SUPPLIED TEXT |

Guest post: Baroness Greenfield, junk neuroscience, and the dangers of video games
By TOM CHIVERS - THE TELEGRAPH
Added: Sat, 15 Oct 2011 14:48:42 UTC
Dr Dean Burnett, a neuroscientist at Cardiff University and the author of the Science Digestive blog, has kindly written the following guest post, in response to yet another ill-thought-through rant from Baroness Greenfield, the former director of the Royal Institute and prominent critic of video games and the internet. It's a good thing Dr Burnett did so, because if I'd done it, it would probably have been a very short post: "Please stop talking, Baroness Greenfield. Please." Anywhere, here he is:
Baroness Greenfield, the former director of the Royal Institution, has once again been holding forth about the potential damage that video games and other technological entertainments are wreaking on the brains of young people.
As a doctor of behavioural neuroscience who teaches via an online course, I have a special interest in how our brains are influenced by behaviour and technology, so the Baroness’s pronouncements were of particular fascination to me. But her view, that electronic media can damage our brains, is almost the exact opposite of my own. While some of her claims have an element of truth to them, it's aggravating to see a well-known public intellectual misuse basic facts to support outlandish and harmful conclusions. I’ll take a look at a few of them in turn.
• She says technology which plays strongly on the senses – like video games – can “blow the mind" by temporarily or permanently deactivating certain nerve connections in the brain.

TASK OBJECTIVE | In the post about Baroness Greenfield, at which university does Dr Dean Burnett work as a neuroscientist?

GIVEN DATA |
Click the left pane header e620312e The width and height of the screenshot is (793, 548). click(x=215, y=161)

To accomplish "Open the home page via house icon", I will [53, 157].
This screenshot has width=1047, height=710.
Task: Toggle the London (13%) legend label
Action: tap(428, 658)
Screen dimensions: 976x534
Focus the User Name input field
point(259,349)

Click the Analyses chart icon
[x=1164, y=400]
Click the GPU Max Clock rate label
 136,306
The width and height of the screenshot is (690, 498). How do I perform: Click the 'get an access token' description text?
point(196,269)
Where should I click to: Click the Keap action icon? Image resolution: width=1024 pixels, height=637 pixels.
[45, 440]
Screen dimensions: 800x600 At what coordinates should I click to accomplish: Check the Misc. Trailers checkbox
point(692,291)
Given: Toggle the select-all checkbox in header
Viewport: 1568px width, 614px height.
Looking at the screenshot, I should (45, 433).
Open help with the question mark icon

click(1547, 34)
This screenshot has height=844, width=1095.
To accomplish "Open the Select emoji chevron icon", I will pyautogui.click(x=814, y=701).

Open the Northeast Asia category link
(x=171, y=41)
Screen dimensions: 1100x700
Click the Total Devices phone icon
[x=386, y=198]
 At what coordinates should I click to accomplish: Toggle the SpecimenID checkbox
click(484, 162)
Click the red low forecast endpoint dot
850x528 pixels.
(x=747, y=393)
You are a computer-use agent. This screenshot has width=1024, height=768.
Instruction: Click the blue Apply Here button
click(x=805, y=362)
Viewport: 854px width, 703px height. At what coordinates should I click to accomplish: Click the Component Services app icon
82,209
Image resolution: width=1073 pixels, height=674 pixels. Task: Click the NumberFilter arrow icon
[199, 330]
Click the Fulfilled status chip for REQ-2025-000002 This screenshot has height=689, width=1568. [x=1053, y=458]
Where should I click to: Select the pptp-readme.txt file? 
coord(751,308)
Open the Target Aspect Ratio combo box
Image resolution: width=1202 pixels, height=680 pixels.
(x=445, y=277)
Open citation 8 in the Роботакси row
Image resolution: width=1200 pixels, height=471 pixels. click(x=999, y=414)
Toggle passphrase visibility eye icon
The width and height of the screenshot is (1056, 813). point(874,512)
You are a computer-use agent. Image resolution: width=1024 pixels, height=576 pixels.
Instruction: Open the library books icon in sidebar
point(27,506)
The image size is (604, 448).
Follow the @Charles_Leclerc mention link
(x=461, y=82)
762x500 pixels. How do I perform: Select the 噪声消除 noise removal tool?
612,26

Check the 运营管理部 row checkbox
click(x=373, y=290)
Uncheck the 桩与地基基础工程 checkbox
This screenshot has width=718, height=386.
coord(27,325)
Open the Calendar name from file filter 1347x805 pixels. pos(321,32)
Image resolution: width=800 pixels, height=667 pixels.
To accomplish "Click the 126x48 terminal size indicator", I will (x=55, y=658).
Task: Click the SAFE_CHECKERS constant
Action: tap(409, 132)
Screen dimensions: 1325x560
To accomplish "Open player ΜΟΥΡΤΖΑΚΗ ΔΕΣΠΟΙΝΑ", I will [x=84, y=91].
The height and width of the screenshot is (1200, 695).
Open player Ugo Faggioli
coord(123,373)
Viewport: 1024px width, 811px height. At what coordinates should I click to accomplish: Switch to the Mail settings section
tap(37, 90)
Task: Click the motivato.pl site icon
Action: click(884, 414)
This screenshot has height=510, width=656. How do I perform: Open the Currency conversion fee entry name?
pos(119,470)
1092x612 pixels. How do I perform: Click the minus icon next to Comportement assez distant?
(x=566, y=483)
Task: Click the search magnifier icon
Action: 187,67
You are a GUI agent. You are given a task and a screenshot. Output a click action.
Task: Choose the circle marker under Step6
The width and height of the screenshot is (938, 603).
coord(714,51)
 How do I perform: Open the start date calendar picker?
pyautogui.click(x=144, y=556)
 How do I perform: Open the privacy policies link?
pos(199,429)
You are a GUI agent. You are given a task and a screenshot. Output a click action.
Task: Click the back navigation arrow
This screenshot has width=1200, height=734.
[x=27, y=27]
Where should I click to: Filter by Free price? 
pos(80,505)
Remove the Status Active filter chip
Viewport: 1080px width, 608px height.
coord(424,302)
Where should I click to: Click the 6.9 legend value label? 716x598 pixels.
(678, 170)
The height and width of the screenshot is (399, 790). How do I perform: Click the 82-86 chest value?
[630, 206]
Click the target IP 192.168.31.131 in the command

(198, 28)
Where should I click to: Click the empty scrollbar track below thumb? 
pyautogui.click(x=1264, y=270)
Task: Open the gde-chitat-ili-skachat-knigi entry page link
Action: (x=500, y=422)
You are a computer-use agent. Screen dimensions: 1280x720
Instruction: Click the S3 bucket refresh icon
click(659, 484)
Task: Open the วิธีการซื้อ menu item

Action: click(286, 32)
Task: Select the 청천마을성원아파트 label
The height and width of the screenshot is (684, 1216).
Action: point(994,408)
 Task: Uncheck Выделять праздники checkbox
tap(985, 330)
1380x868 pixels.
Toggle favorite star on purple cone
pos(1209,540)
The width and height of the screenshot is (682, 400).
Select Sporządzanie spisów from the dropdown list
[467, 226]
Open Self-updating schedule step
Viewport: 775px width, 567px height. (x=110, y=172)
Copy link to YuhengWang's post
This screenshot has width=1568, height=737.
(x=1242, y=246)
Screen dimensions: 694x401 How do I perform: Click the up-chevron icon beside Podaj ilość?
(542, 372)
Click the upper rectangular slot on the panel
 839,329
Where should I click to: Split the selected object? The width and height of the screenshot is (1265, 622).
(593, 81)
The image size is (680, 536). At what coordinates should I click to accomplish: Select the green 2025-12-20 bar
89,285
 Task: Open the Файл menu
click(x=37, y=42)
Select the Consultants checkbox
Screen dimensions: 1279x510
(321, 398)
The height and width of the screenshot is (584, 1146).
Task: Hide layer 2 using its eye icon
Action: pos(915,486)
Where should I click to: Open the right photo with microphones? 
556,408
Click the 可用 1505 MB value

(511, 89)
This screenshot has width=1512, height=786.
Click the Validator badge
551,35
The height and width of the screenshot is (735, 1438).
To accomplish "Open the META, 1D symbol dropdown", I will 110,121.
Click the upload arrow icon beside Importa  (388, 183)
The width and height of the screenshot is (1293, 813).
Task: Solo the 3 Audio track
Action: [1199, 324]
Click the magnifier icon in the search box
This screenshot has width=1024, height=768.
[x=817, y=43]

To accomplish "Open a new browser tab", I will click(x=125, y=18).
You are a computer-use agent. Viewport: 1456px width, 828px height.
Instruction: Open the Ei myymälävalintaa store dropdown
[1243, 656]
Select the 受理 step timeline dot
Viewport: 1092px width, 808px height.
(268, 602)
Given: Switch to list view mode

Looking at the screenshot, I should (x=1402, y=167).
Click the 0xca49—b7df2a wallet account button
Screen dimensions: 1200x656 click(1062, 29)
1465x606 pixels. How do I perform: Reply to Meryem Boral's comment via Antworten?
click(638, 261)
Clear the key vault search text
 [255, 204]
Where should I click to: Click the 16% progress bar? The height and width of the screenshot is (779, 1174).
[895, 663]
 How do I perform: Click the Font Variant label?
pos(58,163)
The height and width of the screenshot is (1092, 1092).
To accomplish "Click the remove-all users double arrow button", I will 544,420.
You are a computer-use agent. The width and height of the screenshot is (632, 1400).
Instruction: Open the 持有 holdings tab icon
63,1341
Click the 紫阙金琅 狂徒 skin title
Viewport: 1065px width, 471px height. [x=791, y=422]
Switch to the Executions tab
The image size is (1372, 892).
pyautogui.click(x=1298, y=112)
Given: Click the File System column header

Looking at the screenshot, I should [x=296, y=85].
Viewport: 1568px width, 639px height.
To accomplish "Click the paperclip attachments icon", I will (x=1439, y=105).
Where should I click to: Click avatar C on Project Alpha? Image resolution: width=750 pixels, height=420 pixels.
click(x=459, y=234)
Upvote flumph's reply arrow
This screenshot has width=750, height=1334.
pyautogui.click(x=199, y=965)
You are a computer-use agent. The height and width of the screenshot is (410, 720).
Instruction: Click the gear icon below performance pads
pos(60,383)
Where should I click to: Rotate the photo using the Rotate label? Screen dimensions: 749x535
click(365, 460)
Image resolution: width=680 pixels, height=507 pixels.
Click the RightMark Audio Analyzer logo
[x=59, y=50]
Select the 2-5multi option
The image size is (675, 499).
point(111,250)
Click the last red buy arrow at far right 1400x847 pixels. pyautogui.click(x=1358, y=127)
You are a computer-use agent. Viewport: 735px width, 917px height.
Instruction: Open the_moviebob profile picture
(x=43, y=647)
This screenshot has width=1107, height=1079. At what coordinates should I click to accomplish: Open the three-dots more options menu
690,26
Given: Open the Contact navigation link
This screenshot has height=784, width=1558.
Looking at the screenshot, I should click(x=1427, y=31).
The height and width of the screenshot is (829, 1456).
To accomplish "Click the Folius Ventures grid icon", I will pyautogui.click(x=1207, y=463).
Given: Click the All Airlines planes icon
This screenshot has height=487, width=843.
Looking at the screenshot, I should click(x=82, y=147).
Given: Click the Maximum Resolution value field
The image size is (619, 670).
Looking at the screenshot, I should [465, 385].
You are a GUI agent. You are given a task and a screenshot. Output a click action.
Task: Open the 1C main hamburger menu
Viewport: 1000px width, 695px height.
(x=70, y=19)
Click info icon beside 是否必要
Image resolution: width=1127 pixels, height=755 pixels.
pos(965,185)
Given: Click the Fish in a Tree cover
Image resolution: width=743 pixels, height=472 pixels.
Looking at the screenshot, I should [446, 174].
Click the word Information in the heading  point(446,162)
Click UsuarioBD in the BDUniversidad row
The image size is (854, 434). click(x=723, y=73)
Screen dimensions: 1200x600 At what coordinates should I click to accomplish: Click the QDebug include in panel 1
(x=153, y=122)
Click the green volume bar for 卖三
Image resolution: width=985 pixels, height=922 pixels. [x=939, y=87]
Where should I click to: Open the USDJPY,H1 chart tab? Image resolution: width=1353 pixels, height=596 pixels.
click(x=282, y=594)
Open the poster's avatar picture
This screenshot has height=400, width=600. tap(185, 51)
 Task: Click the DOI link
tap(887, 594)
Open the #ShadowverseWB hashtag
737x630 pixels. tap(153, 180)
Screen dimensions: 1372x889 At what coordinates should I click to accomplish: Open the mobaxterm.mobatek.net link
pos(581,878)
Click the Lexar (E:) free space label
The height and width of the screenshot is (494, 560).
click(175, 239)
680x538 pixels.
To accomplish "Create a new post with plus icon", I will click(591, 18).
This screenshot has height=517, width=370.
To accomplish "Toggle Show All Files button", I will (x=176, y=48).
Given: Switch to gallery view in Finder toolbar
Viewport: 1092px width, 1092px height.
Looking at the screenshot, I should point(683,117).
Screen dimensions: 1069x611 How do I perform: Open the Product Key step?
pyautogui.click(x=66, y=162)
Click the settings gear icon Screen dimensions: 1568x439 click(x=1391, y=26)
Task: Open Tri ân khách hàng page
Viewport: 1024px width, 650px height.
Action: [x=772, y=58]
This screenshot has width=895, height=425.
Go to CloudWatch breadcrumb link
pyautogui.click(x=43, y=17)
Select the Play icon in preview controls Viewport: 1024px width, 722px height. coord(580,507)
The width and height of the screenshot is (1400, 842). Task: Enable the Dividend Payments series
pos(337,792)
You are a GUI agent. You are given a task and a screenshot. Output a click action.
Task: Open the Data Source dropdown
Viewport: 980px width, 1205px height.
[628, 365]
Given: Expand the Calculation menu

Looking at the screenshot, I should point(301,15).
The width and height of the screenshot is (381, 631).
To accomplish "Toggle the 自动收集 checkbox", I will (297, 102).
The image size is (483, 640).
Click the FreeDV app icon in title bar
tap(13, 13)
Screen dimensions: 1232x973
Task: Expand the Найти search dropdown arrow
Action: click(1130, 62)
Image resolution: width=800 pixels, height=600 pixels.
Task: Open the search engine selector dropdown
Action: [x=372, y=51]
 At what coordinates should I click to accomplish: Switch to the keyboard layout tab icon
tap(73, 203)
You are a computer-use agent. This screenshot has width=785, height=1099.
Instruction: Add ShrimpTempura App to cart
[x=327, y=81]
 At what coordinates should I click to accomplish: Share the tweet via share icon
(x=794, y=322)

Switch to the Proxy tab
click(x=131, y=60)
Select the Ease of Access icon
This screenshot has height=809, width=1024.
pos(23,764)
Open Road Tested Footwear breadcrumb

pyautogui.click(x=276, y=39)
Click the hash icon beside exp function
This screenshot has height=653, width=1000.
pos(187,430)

ANSWER TO THIS EXERCISE | Cardiff University